My test quiery is: “What are the conditions for formalizing a marriage in Uzbekistan?”
gpt-4 answer:

Warning: model not found. Using cl100k_base encoding.
The following conditions must be met in order to formalize a marriage in Uzbekistan:

1. Marriage must be registered in local authorities.
2. Both parties must be of legal age (18 years for men, 17 years for women).
3. Both parties must provide valid personal identification documents.
4. Both parties must provide evidence of their legal status (single or divorced or widowed).
5. Marriage should be voluntary and not compulsory.
6. Marriage must not conflict with cultural or religious norms.
7. The couple must not be closely related by blood or adoption.
8. Marriage must be registered within the time specified by the law.
9. The couple must submit the necessary documents and pay the necessary fees.
10. Marriage must be registered in accordance with all laws and regulations of Uzbekistan.

gpt-3.5-turbo-0125 answer:

Warning: model not found. Using cl100k_base encoding.
Conditions for legalization of marriage Prime Minister of the Republic of Uzbekistan A. It was established by ARIPO based on its decision No. 911 of November 27, 2019. According to this decision, the necessary conditions for the formalization of marriage are as follows:

1. Loss of housing conditions for marriage. There are many important conditions for marriage to take place. One of them is Niko in Uzbekistan

You can see the dramatic difference. The only thing I change is this peace of code. I’m replacing the model, parse form the scratch, recreate embedding and submit the query.

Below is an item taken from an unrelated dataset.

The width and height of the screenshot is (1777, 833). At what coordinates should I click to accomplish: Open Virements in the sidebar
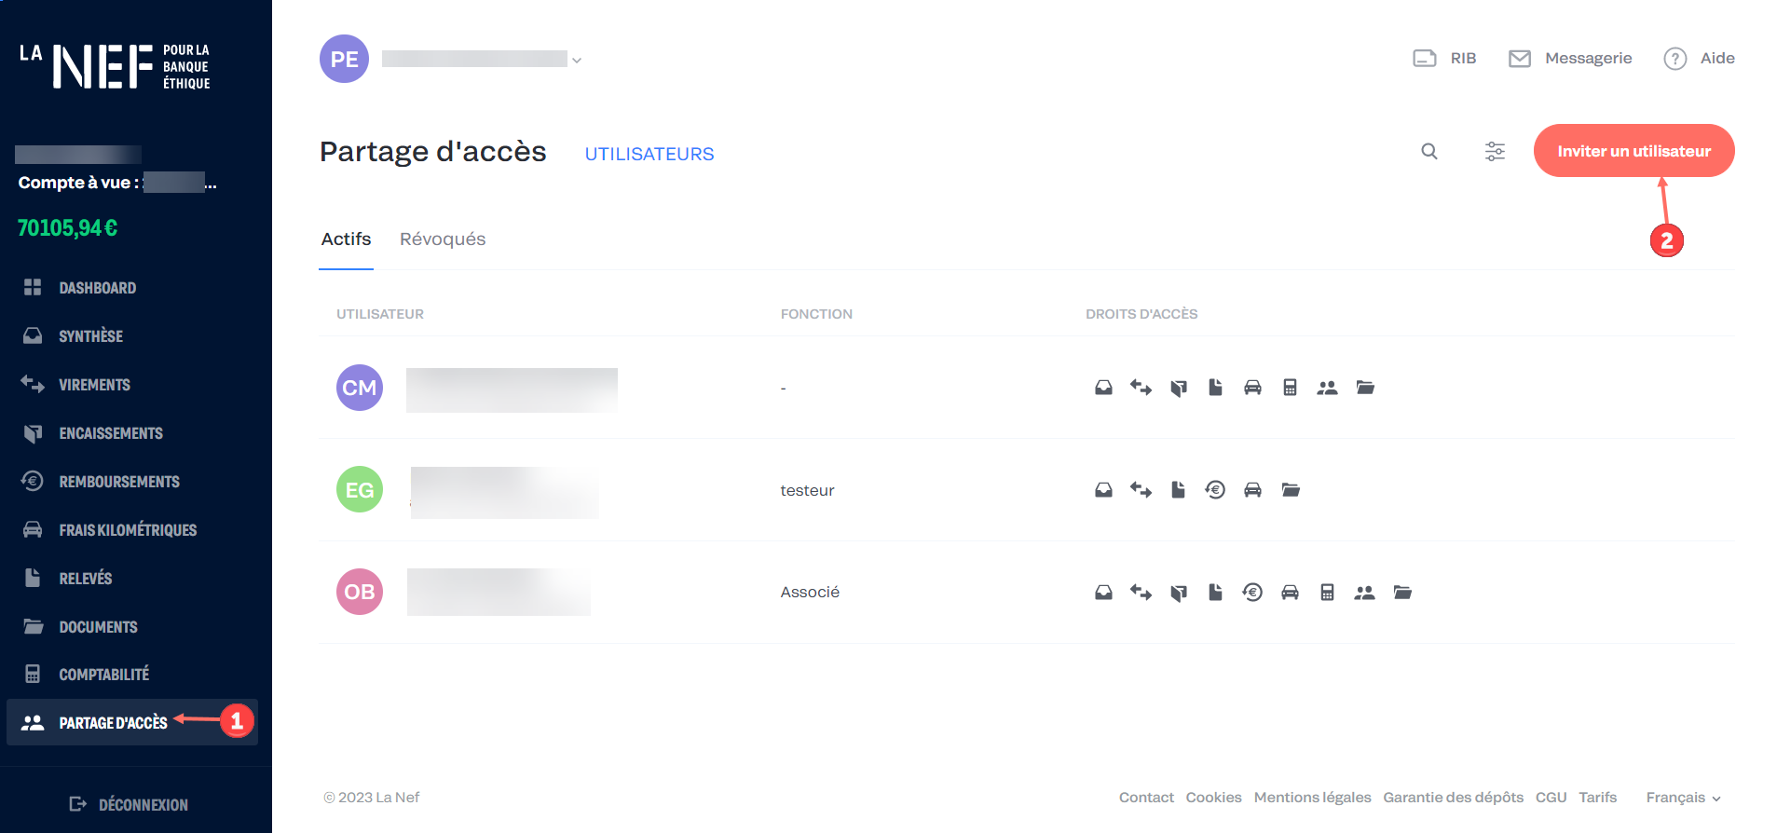point(94,385)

#Create the OpenAIAssistantAgent using the query engine tool
    agent = OpenAIAssistantAgent.from_new(
        name="Legal Advisor",

        #model="gpt-3.5-turbo-1106",
        #model="gpt-3.5-turbo-0125",
        model="gpt-4-1106-preview",


        instructions="You are a professional lawyer aiming to provide legal assistance based on the documents provided. Include the source link of the information in your response.",
        tools=[combined_tool],
        instructions_prefix="Please be professional and polite",
        verbose=True,
        run_retrieve_sleep_time=1.0,
    )

OK, try one more thing: API Prompt for gpt-3.5-turbo-16k - #12 by SomebodySysop

Try XML markup for your document presentation in the prompt. I assume you’re returning a good deal of documentation. Also, what are you setting your max tokens to? I’ve set mines to 4000.

This is the type of responses I am getting back using this formatting:

Update: In case you’re wondering, this is how I format the messages array:

			// Check if the model name contains "gpt-3.5-turbo"
			if (strpos($this->model, 'gpt-3.5-turbo') !== false) {
				$prompt = $xmlPrompt;
			}
			
			// Initialize the $messages array with the system message
			$messages = array(
				array("role" => "system", "content" => $systemMessage)
			);

			// Define the new user message (question + context docs)
			$newUserMessage = array("role" => "user", "content" => $prompt);
			
			// Append the new user message to the end of the $messages array
			$messages[] = $newUserMessage;

So, I deliver the entire User message, question and context documents, in XML markup as per the example in the link above.

1 Like

I had tested with both in Assistant API and can directly feel the difference. Less token Usage, More accurate response and i guess they reduced pricing also.

2 Likes

Dear community members,

sorry for the long reply. I have finally realized that my previous feeling of significant superiority of the gpt4 model over the gpt3 was associated exclusively with the greater eloquence of the 4th model, i.e. even if RAG returns completely irrelevant fragments in response to a question, gpt4 saves the day with its more broad knowledge of everything and it seems that its answers are much better. In those cases where RAG returns the relevant context and the question is formulated correctly, gpt-3.5-turbo-0125 produces quite acceptable answers.

1 Like

If your queries are mainly about retrieving information, give gpt 3.5 turbo 1106 a try. It is outperforming 0125 for me (extracting original text form a document).